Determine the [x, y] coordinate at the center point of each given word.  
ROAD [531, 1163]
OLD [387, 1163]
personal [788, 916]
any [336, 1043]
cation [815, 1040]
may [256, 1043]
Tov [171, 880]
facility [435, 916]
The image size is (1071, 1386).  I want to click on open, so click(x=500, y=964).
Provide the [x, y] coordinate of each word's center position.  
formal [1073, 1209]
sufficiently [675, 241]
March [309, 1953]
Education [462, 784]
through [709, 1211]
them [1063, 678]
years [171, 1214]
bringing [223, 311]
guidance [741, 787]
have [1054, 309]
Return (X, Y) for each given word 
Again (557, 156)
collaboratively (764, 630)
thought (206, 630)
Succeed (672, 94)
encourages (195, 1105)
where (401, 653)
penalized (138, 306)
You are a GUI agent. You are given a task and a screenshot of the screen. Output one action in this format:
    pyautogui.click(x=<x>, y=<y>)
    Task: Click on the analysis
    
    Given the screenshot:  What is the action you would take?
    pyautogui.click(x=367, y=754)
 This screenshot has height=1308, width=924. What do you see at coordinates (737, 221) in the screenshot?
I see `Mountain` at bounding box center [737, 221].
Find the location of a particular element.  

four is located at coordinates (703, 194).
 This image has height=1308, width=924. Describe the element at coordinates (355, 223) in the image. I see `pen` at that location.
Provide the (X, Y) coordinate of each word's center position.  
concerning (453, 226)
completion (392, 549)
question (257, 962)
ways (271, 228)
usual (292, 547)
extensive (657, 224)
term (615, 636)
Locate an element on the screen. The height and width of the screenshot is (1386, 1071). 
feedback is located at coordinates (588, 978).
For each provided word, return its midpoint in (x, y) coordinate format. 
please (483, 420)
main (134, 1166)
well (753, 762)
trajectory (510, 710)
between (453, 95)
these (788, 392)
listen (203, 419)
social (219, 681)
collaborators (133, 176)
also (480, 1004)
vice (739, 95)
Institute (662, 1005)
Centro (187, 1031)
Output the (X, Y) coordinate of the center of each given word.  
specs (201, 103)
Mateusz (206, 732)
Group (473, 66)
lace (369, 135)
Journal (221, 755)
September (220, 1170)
┄┄┄┄┄┄
## WHAT TO PRODUCE:
Convert the records above into a Markdown table with two columns, "Row" and "Content". Put each nonblank line in its own row, numbered in order, and leave out blank lines.

## PROBLEM SOLUTION:
| Row | Content |
|---|---|
| 1 | Determine the [x, y] coordinate at the center point of each given word.   |
| 2 | ROAD [531, 1163] |
| 3 | OLD [387, 1163] |
| 4 | personal [788, 916] |
| 5 | any [336, 1043] |
| 6 | cation [815, 1040] |
| 7 | may [256, 1043] |
| 8 | Tov [171, 880] |
| 9 | facility [435, 916] |
| 10 | The image size is (1071, 1386).  I want to click on open, so click(x=500, y=964). |
| 11 | Provide the [x, y] coordinate of each word's center position.   |
| 12 | formal [1073, 1209] |
| 13 | sufficiently [675, 241] |
| 14 | March [309, 1953] |
| 15 | Education [462, 784] |
| 16 | through [709, 1211] |
| 17 | them [1063, 678] |
| 18 | years [171, 1214] |
| 19 | bringing [223, 311] |
| 20 | guidance [741, 787] |
| 21 | have [1054, 309] |
| 22 | Return (X, Y) for each given word  |
| 23 | Again (557, 156) |
| 24 | collaboratively (764, 630) |
| 25 | thought (206, 630) |
| 26 | Succeed (672, 94) |
| 27 | encourages (195, 1105) |
| 28 | where (401, 653) |
| 29 | penalized (138, 306) |
| 30 | You are a GUI agent. You are given a task and a screenshot of the screen. Output one action in this format: |
| 31 |     pyautogui.click(x=<x>, y=<y>) |
| 32 |     Task: Click on the analysis |
| 33 |     Given the screenshot:  What is the action you would take? |
| 34 |     pyautogui.click(x=367, y=754) |
| 35 |  This screenshot has height=1308, width=924. What do you see at coordinates (737, 221) in the screenshot? |
| 36 | I see `Mountain` at bounding box center [737, 221]. |
| 37 | Find the location of a particular element.   |
| 38 | four is located at coordinates (703, 194). |
| 39 |  This image has height=1308, width=924. Describe the element at coordinates (355, 223) in the image. I see `pen` at that location. |
| 40 | Provide the (X, Y) coordinate of each word's center position.   |
| 41 | concerning (453, 226) |
| 42 | completion (392, 549) |
| 43 | question (257, 962) |
| 44 | ways (271, 228) |
| 45 | usual (292, 547) |
| 46 | extensive (657, 224) |
| 47 | term (615, 636) |
| 48 | Locate an element on the screen. The height and width of the screenshot is (1386, 1071).  |
| 49 | feedback is located at coordinates (588, 978). |
| 50 | For each provided word, return its midpoint in (x, y) coordinate format.  |
| 51 | please (483, 420) |
| 52 | main (134, 1166) |
| 53 | well (753, 762) |
| 54 | trajectory (510, 710) |
| 55 | between (453, 95) |
| 56 | these (788, 392) |
| 57 | listen (203, 419) |
| 58 | social (219, 681) |
| 59 | collaborators (133, 176) |
| 60 | also (480, 1004) |
| 61 | vice (739, 95) |
| 62 | Institute (662, 1005) |
| 63 | Centro (187, 1031) |
| 64 | Output the (X, Y) coordinate of the center of each given word.   |
| 65 | specs (201, 103) |
| 66 | Mateusz (206, 732) |
| 67 | Group (473, 66) |
| 68 | lace (369, 135) |
| 69 | Journal (221, 755) |
| 70 | September (220, 1170) |